2009 - Oakton Community College Drops Cruel Rat and Salamander Lab
PETA's Laboratory Investigations Department (LID) learned about an Oakton Community College anatomy and physiology course in which dozens of rats and salamanders were dissected alive so that students could observe their working organs before the animals were killed. LID immediately contacted the school to urge its administrators to end the cruel procedures. We sent information about modern, humane, and educationally superior simulators and rallied our members and supporters to urge the school to drop the cruel laboratories. In response, the school evaluated the information we provided and announced that the use of live animals in all classroom experiments has been replaced with sophisticated computer simulations and other learning methods that do not involve animals.

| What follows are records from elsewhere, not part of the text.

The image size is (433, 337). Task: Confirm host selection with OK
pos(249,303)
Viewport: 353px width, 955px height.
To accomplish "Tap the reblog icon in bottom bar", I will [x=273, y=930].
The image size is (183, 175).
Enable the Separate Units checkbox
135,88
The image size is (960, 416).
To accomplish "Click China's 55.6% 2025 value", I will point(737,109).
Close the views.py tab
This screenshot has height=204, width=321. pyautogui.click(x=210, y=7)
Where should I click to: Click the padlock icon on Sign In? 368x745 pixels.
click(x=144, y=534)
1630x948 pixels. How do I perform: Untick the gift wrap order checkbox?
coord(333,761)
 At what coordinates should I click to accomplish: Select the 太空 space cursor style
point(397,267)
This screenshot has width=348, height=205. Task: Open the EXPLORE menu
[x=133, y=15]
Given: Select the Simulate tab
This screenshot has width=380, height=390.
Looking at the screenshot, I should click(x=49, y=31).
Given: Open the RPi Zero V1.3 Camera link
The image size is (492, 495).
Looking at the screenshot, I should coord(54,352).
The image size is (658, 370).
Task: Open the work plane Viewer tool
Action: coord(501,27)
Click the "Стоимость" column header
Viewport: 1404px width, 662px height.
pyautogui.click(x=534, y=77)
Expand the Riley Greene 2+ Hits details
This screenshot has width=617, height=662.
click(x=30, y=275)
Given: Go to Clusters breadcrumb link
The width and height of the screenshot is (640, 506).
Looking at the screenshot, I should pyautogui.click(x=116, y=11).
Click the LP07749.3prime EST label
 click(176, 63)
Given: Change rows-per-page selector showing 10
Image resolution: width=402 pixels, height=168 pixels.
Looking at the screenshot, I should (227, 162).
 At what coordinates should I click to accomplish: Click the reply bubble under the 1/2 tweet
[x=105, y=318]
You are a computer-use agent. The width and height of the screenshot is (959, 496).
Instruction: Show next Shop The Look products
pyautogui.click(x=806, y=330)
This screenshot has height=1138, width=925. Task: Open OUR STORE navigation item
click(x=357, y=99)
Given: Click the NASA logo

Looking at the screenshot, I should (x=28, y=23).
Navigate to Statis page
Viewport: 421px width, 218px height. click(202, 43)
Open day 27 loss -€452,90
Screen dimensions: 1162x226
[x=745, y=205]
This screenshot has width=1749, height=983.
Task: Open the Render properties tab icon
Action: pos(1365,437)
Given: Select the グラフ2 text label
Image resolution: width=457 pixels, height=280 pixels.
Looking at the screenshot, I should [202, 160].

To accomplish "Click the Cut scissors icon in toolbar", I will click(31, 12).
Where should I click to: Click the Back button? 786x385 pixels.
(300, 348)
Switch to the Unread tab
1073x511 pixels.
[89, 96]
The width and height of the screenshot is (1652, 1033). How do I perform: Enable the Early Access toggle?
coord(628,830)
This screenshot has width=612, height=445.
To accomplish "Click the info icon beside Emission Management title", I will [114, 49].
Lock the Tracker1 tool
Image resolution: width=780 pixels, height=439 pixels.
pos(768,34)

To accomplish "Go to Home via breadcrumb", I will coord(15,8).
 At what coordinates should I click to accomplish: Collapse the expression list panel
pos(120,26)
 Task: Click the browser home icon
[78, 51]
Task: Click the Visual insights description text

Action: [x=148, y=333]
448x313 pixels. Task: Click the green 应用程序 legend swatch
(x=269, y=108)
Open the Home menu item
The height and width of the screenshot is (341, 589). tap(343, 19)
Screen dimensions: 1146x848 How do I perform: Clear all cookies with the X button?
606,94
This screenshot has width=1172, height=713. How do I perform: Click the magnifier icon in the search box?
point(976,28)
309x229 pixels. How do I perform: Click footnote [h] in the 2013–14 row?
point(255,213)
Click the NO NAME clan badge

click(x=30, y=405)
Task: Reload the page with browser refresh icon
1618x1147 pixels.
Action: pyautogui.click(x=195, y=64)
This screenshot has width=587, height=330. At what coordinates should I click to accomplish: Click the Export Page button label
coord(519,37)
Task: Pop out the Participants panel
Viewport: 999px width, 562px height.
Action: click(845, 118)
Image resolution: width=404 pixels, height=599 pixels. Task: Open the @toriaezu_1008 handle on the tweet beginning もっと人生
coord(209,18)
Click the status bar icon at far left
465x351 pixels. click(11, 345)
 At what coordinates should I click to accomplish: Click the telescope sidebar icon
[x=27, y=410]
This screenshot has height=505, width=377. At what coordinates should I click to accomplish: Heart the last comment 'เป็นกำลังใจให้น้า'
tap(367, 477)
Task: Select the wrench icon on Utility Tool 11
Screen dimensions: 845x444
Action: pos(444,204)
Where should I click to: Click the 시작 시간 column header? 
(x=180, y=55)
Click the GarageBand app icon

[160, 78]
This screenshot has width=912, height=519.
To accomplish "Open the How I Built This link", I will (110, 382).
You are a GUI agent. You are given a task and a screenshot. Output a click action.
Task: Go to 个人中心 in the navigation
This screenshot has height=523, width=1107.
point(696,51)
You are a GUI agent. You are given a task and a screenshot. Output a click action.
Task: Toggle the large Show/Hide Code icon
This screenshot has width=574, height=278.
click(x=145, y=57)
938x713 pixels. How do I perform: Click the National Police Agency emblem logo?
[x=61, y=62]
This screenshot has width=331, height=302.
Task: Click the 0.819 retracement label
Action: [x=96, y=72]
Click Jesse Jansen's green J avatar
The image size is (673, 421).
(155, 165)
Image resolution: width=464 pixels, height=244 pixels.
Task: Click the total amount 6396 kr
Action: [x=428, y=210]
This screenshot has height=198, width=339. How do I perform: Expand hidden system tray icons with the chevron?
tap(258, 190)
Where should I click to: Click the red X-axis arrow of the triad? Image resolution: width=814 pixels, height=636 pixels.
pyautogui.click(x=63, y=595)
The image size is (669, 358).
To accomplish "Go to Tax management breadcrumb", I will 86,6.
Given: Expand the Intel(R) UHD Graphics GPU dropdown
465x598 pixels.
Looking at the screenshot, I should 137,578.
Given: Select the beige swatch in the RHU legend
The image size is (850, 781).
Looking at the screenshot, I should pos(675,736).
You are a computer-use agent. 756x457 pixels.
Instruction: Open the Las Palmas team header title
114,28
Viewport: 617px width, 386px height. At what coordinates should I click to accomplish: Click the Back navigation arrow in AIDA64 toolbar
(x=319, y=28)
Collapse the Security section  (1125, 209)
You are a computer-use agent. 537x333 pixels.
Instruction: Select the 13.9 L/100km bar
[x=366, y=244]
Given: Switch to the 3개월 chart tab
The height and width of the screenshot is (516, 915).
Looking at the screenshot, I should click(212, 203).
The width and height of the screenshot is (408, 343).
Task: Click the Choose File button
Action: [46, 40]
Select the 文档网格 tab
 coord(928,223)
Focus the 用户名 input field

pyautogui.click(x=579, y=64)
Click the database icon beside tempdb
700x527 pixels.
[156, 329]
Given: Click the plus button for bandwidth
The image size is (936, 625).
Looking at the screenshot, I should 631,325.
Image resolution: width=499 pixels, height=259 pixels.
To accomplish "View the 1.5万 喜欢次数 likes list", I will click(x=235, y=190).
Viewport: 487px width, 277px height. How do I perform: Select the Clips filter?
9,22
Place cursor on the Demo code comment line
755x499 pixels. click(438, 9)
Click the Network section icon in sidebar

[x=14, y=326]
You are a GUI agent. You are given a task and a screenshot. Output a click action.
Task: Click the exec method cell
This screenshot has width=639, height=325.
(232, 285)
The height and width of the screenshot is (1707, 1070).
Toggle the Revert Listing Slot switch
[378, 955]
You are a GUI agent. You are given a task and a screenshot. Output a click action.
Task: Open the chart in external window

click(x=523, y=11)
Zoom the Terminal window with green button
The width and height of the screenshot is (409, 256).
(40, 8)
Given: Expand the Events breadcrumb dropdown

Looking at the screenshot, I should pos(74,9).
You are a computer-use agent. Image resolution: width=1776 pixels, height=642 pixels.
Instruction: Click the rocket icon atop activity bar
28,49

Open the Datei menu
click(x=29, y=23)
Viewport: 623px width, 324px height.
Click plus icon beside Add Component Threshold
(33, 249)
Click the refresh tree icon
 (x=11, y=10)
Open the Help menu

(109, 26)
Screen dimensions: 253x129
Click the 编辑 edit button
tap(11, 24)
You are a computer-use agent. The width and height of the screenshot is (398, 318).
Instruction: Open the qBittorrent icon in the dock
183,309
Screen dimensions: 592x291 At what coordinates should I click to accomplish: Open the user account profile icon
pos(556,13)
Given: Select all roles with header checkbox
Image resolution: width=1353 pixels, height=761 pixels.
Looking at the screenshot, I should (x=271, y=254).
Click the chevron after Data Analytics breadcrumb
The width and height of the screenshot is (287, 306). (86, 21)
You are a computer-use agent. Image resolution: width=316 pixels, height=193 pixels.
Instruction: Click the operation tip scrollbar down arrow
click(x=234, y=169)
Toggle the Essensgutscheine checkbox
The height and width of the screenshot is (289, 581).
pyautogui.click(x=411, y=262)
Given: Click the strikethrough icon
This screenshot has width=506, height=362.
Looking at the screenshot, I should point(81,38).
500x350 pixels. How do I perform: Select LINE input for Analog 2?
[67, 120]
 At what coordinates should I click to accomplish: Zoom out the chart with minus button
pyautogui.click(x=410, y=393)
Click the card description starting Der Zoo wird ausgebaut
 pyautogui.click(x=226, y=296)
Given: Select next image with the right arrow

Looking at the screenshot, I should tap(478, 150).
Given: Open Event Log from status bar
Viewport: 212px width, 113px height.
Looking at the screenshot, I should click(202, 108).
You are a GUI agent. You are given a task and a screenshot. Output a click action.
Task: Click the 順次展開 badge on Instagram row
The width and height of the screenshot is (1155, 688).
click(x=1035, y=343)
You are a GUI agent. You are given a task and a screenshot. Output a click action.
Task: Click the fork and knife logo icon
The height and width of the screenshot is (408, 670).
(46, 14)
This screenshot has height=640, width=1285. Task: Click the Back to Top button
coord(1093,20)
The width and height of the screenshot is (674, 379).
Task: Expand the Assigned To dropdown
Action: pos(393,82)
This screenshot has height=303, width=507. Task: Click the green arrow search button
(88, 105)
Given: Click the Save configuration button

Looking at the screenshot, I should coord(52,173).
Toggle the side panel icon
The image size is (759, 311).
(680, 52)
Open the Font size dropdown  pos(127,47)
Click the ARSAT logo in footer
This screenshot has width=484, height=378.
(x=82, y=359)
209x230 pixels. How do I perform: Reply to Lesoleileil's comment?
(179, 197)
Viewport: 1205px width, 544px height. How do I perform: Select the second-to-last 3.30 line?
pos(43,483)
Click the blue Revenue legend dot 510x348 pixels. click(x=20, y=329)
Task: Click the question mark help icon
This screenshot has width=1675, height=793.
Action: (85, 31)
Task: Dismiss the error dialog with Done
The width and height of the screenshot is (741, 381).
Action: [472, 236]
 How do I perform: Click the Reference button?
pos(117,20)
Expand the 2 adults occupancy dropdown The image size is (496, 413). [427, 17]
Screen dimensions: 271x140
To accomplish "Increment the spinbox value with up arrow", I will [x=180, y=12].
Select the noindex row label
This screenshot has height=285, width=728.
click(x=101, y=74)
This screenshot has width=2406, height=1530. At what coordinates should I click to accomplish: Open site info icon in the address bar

2009 - UC Irvine Drops Cruel Rat Lab
PETA's Laboratory Investigations Department (LID) learned about a University of California-Irvine neurosciences course in which 200 rats per year were being killed after holes were drilled into their skulls and their brains were damaged in crude classroom experiments. We sent a letter to the school to urge its administrators to end the cruel procedures, and we included information on modern, humane, and educationally superior simulators. We also filed a complaint with the university's animal care committee and asked our members and supporters to urge the school to drop the cruel laboratories. After evaluating the information we provided and reviewing the course, the school announced that it has completely replaced the use of animals in these experiments with sophisticated computer simulations.
2009 - PETA Helps Save 4.5 Million Animals
After learning that a massive animal testing program in Europe was going to cause even more animal suffering as a result of duplicative testing, PETA initiated a joint letter to the European Chemicals Agency (ECHA), which oversees the program, asking it to intervene. Now, in a huge victory for animals, ECHA has announced a process that will spare as many as 4,410,000 animals from cruel tests.
2009 - Heartland Regional Medical Center Ends Cruel Cats Labs, Purchases Manikins
After PETA's Laboratory Investigations Division learned that cats were having hard plastic tubes repeatedly forced down their throats in cruel intubation training exercises at Heartland Regional Medical Center (HRMC) in St. Joseph, Missouri, we sent a letter to the director of the course detailing how animals suffer in these procedures and explaining that modern non-animal simulation methods are educationally superior. We filed a complaint with the U.S. Department of Agriculture and asked our members and supporters to contact the hospital and encourage its administrators to end the use of cats for these training sessions. HRMC has announced that it has ended the use of cats in its Pediatric Advanced Life Support course and replaced them with state-of-the-art human patient simulators.
2008 - Chimpanzee Research Center Gets Served
PETA filed a complaint against the University of Texas' Michael E. Keeling Center for Comparative Medicine & Research, a chimpanzee research center that allowed six chimpanzees to escape over a five-month period, including a chimpanzee named Tony who was shot and killed. In response to the complaint, the U.S. Department of Agriculture fined the careless facility nearly $3,000 for violating proper animal handling regulations.